The government is hoping for a stable finish to its term, Boncina Jamsek says, even though it has been experiencing issues lately. “The Education Minister has been questioned by the opposition in a parliamentary process, recently, but nevertheless the current government seem to still be on track to complete their mandate,” she says. The government is also preparing to take over the reins of the EU in the back half of 2021.
The government’s legislative agenda has not been entirely focused on corona-related efforts.

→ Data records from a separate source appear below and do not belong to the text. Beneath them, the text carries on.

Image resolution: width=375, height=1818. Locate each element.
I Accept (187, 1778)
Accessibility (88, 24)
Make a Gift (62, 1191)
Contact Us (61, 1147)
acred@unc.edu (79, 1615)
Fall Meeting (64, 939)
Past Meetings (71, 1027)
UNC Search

Indeed, Boncina Jamsek says, “the government has passed a proposal for a new de-bureaucratization law which is currently being vetted by the parliament – this, if passed, will likely lead to a leaner administration.”
M&A transactions remain quite lively, Boncina Jamsek reports, although smaller than in previous years. "Still," she says, "investment activity is high, despite corona.” She also says that the real estate market is very active and that there are a lot of investment funds establishing presences in the country.
Additionally, Boncina Jamsek says, there has been a boom in the private medical care sector. “There has been a lot of M&A activity with private clinics and diagnostic centers recently,” she says, describing it as “a very vibrant area of the Slovenian market, overall.”
Finally, she says that Slovenia's banking & finance sector “has experienced a prolongation of credit arrangements, but not a lot of restructurings, unlike the last economic crisis of ten years ago.” According to her, “I think that this is because there are still a number of Covid-19 measures in place that ease the existence of businesses – after these run out, it remains to be seen what the situation will be like.”